## Begin

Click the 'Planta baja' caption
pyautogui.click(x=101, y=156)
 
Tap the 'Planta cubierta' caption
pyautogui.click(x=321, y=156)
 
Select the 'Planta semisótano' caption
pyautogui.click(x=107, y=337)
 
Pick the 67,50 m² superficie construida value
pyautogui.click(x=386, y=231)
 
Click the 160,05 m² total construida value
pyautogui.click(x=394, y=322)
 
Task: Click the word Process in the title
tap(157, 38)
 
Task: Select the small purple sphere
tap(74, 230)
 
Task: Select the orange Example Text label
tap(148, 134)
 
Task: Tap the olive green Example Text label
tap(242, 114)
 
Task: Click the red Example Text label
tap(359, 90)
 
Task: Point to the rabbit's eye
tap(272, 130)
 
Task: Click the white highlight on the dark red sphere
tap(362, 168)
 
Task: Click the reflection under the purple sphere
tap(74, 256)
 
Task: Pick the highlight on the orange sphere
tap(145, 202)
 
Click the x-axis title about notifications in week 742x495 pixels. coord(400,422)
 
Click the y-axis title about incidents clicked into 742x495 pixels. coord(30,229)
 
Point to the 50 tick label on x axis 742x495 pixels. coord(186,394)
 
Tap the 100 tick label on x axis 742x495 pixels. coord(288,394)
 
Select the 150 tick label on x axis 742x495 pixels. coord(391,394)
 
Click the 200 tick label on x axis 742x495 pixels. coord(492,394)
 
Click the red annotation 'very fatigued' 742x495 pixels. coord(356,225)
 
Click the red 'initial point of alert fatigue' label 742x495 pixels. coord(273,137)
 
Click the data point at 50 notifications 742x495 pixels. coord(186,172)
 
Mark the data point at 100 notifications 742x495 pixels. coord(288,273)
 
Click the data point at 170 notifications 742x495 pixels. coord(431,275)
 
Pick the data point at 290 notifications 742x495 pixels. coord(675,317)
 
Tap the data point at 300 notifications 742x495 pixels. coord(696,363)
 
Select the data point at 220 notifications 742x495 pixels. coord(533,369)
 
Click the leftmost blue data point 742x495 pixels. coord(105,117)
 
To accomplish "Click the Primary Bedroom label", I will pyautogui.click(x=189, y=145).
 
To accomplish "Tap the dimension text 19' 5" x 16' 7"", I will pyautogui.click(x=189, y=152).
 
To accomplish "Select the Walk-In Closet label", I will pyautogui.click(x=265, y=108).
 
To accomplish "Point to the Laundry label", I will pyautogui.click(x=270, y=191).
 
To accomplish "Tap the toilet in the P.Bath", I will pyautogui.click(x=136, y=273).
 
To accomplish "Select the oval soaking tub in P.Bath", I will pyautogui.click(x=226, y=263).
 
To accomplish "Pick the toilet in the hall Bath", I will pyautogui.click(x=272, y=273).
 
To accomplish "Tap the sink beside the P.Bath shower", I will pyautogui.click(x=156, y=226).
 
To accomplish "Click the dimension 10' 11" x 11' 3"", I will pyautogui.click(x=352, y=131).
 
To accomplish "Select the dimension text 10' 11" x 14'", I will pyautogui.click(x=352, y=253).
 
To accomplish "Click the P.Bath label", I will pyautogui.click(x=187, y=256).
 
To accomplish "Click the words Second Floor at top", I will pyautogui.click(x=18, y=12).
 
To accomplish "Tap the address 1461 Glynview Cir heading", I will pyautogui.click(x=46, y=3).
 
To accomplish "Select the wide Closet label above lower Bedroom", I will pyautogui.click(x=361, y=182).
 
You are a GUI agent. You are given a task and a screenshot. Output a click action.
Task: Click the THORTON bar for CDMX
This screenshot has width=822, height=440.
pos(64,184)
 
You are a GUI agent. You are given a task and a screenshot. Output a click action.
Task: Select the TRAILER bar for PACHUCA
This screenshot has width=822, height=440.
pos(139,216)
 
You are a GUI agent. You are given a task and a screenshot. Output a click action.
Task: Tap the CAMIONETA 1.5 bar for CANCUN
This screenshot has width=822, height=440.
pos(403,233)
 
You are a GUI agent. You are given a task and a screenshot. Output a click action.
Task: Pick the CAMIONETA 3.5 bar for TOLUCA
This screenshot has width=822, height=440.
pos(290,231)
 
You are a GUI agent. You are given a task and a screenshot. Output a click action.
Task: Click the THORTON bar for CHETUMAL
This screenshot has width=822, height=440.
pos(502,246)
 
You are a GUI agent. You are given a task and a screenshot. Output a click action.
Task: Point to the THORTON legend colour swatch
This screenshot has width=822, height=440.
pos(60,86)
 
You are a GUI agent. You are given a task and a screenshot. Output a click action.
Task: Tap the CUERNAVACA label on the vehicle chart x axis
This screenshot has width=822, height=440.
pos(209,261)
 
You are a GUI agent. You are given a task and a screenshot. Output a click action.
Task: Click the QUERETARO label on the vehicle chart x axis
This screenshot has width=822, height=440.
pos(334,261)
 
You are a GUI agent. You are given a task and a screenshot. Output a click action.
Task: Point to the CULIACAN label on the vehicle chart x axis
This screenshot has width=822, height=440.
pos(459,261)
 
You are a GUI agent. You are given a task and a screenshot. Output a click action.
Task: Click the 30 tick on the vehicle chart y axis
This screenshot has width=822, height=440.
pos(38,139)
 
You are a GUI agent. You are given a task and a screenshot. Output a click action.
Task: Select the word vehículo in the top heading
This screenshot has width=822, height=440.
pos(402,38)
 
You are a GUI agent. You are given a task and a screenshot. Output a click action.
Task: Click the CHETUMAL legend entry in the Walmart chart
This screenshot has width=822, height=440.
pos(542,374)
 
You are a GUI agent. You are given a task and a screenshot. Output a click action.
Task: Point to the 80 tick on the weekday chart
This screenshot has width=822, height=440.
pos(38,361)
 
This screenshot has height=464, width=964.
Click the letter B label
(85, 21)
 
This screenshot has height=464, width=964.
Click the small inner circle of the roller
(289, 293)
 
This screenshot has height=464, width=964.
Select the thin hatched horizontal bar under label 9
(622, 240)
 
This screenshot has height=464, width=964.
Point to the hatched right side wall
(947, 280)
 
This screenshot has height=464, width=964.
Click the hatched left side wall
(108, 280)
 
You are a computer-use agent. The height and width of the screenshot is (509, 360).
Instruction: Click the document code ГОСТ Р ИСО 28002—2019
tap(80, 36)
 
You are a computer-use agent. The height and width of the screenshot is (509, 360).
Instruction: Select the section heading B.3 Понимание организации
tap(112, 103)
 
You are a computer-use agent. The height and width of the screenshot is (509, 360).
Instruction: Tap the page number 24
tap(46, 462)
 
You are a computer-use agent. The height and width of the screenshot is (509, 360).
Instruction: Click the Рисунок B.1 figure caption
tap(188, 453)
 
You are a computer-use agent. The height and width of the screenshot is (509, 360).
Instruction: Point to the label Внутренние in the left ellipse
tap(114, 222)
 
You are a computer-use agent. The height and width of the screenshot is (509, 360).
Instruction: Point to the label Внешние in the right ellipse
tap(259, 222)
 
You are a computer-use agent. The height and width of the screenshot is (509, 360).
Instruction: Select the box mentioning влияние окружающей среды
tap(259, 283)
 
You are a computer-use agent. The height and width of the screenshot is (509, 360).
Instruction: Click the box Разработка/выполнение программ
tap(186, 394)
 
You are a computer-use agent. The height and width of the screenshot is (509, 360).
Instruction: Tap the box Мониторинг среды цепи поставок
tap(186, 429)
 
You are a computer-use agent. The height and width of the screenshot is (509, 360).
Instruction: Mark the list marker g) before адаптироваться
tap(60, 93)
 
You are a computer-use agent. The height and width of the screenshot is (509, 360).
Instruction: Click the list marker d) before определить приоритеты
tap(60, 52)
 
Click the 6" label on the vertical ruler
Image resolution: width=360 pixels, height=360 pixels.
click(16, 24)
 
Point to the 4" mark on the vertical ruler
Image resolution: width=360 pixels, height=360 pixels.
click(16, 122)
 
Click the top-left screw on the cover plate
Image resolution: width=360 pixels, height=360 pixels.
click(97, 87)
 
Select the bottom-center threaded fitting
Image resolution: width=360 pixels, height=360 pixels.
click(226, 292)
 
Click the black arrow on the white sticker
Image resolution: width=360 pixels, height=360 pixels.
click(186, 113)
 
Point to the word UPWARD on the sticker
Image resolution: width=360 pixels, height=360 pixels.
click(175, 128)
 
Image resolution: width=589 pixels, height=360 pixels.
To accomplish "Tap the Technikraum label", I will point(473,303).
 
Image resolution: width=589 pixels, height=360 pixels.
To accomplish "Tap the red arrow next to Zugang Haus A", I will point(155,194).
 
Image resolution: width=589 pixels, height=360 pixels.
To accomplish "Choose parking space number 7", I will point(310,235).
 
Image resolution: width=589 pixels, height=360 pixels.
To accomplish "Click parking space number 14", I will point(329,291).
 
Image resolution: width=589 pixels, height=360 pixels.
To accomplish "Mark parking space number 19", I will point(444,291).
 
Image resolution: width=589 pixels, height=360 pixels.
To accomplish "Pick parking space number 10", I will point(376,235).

## End

TASK OBJECTIVE: Reproduce the rows verbatim, starting from the first one and continuing up to and including the line that contains "Click the leftmost".

RESPONSE TO THE EXERCISE:
Click the 'Planta baja' caption
pyautogui.click(x=101, y=156)
 
Tap the 'Planta cubierta' caption
pyautogui.click(x=321, y=156)
 
Select the 'Planta semisótano' caption
pyautogui.click(x=107, y=337)
 
Pick the 67,50 m² superficie construida value
pyautogui.click(x=386, y=231)
 
Click the 160,05 m² total construida value
pyautogui.click(x=394, y=322)
 
Task: Click the word Process in the title
tap(157, 38)
 
Task: Select the small purple sphere
tap(74, 230)
 
Task: Select the orange Example Text label
tap(148, 134)
 
Task: Tap the olive green Example Text label
tap(242, 114)
 
Task: Click the red Example Text label
tap(359, 90)
 
Task: Point to the rabbit's eye
tap(272, 130)
 
Task: Click the white highlight on the dark red sphere
tap(362, 168)
 
Task: Click the reflection under the purple sphere
tap(74, 256)
 
Task: Pick the highlight on the orange sphere
tap(145, 202)
 
Click the x-axis title about notifications in week 742x495 pixels. coord(400,422)
 
Click the y-axis title about incidents clicked into 742x495 pixels. coord(30,229)
 
Point to the 50 tick label on x axis 742x495 pixels. coord(186,394)
 
Tap the 100 tick label on x axis 742x495 pixels. coord(288,394)
 
Select the 150 tick label on x axis 742x495 pixels. coord(391,394)
 
Click the 200 tick label on x axis 742x495 pixels. coord(492,394)
 
Click the red annotation 'very fatigued' 742x495 pixels. coord(356,225)
 
Click the red 'initial point of alert fatigue' label 742x495 pixels. coord(273,137)
 
Click the data point at 50 notifications 742x495 pixels. coord(186,172)
 
Mark the data point at 100 notifications 742x495 pixels. coord(288,273)
 
Click the data point at 170 notifications 742x495 pixels. coord(431,275)
 
Pick the data point at 290 notifications 742x495 pixels. coord(675,317)
 
Tap the data point at 300 notifications 742x495 pixels. coord(696,363)
 
Select the data point at 220 notifications 742x495 pixels. coord(533,369)
 
Click the leftmost blue data point 742x495 pixels. coord(105,117)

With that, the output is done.